Retype exactly the lines below, starting with the line that contains "Stop page loading with Stop icon" and ending with the last line; leave out any pictures.
++++++++++
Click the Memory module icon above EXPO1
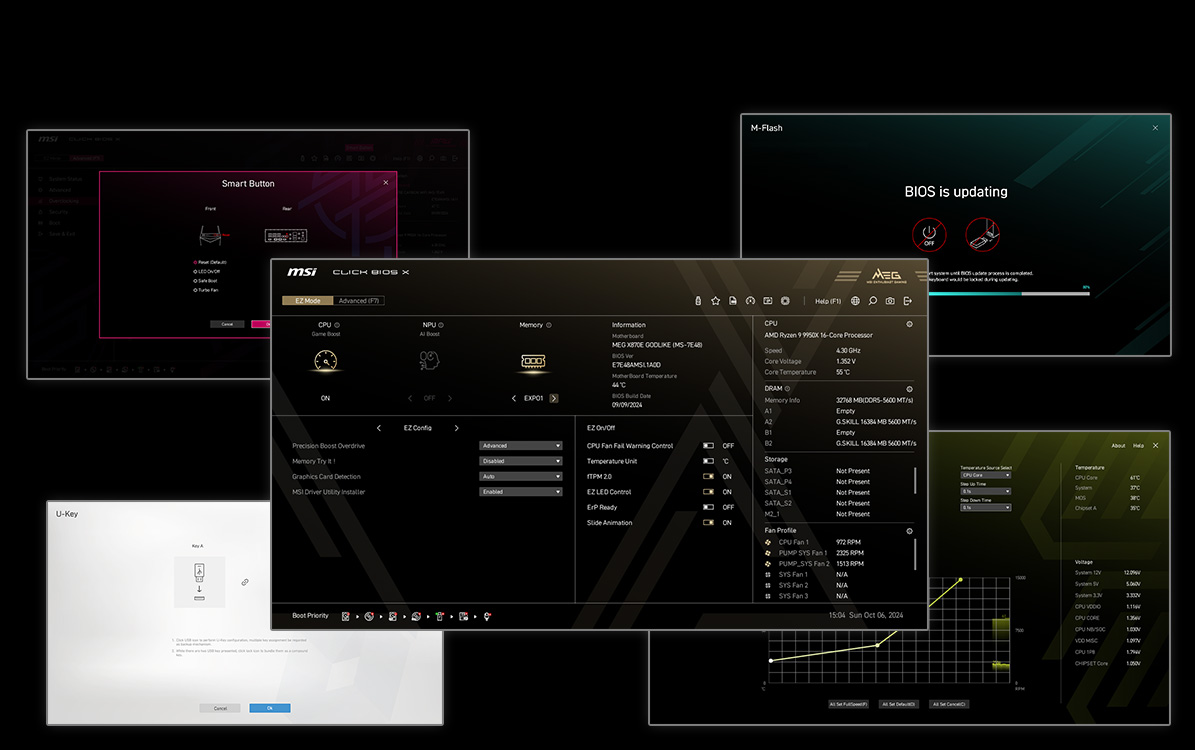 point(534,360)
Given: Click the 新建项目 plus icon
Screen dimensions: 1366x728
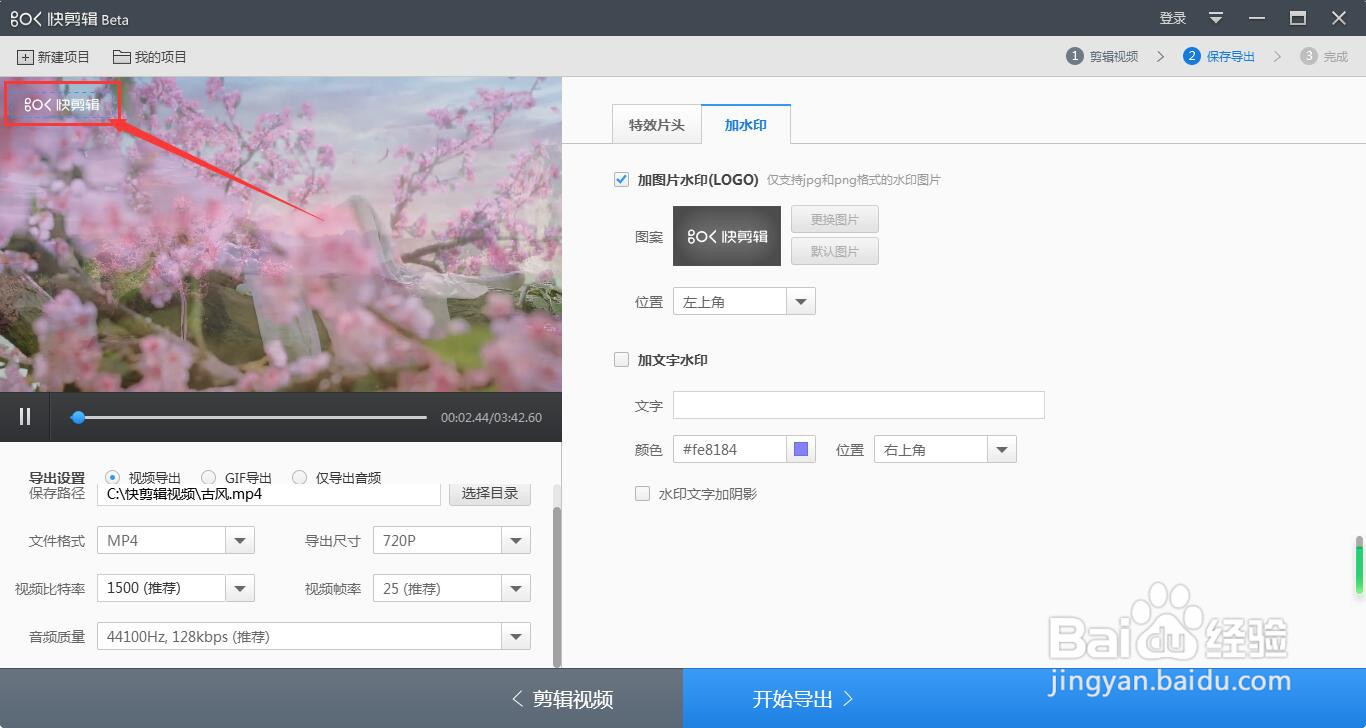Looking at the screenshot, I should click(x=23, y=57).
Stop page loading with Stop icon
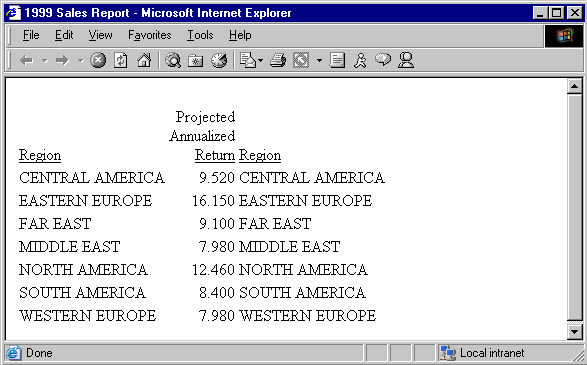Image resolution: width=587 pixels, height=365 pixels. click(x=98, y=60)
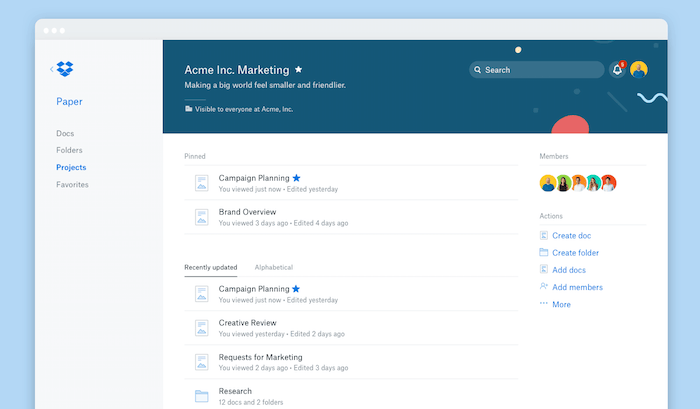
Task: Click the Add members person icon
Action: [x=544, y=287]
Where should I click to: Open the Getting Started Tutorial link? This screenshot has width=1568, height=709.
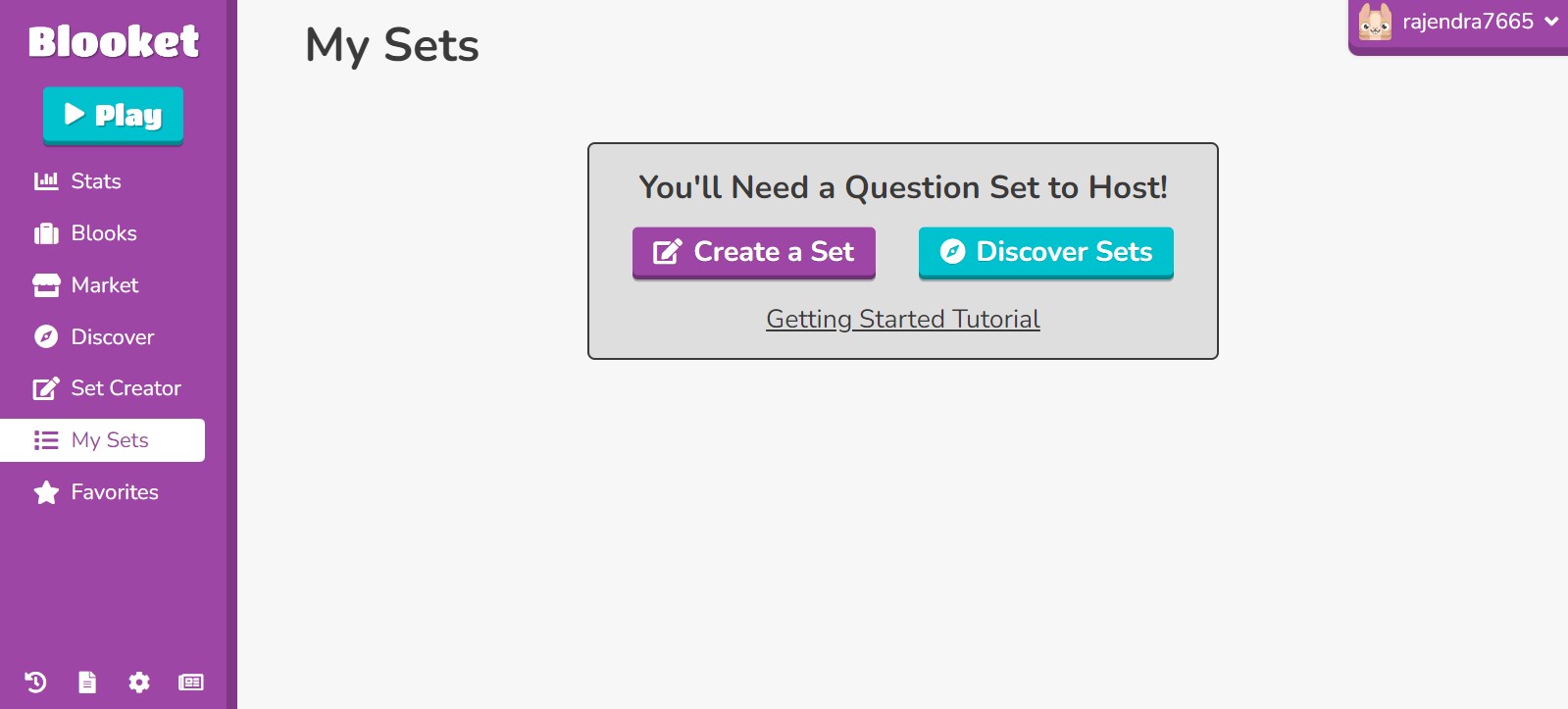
++++++++++
**TASK RESPONSE**
Stop page loading with Stop icon
Image resolution: width=587 pixels, height=365 pixels. click(x=98, y=60)
Task: Click the Add members person icon
Action: [x=544, y=287]
Where should I click to: Open the Getting Started Tutorial link? This screenshot has width=1568, height=709.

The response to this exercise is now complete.